'The Trenches' Museum

An educational resource
An original World War Two air-raid shelter in the grounds of Whitehawk Primary School has been opened and developed as a museum and educational resource.  This kind of shelter was called ‘The Trenches’ and this shelter was first opened in January 1940.

Recreating war-time conditions
The inside was lined with benches where the children would have sat during an air raid; they would enter the shelter, carrying their gas masks, on hearing the air raid siren and would stay in the shelter anywhere from 10 minutes to several hours. They would return to their classrooms once the all clear siren was sounded. The activities of the school (then the Whitehawk Senior School) where recorded in a shelter log book. The original school log book is held at the East Sussex Record Office .

Regular tours
Tours of the shelter are regularly given to children of Whitehawk Primary School and other visiting schools and the wider community. The tours are given by Mr. Dudley Button who is the museum curator.   The museum contains displays of war-time artefacts which are used to help illustrate for the children what life was like during the war.
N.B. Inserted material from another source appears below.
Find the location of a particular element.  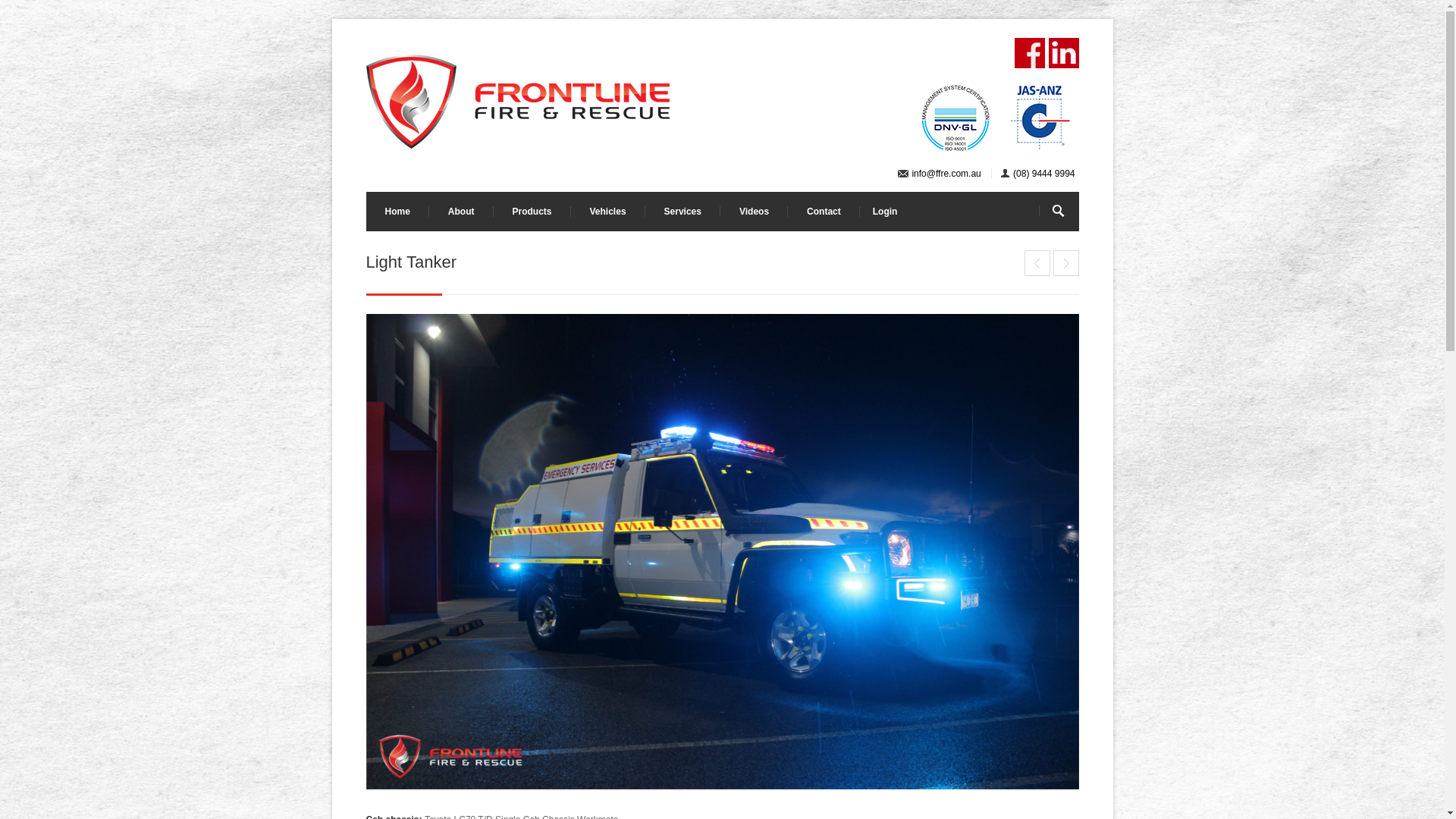

'3.4 Urban Tanker' is located at coordinates (1065, 262).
Part of the Home Front Project
You can learn more about ‘The Trenches’ Museum and see a video of a tour at the museum web site. The web site is the work of Screen Archive South East who worked in partnership with children from Whitehawk Primary School to explore the relevance and history of the Second World War in the Home Front Project.

Comments about this page

  • There was one of these shelters in the gardens of Montpelier Crescent for use by the local residents and by my old school Montpelier College that was at No. 25.
    Also, during early 1940, the wine cellars of the Royal Pavilion were converted into shelters; you went down the steps at the north end of the Pavilion next to the garden and inside the cellars had wooden bunks with chicken wire for the spring and you brought blankets and pillows. We used to go in at about 7-9pm and were turned out at 5am and we used to have a mug of tea in a workmens’ cafe at the bottm of Edward Street. The escape hatch came up from the cellars onto the terrace on the east side next to the road in the grounds.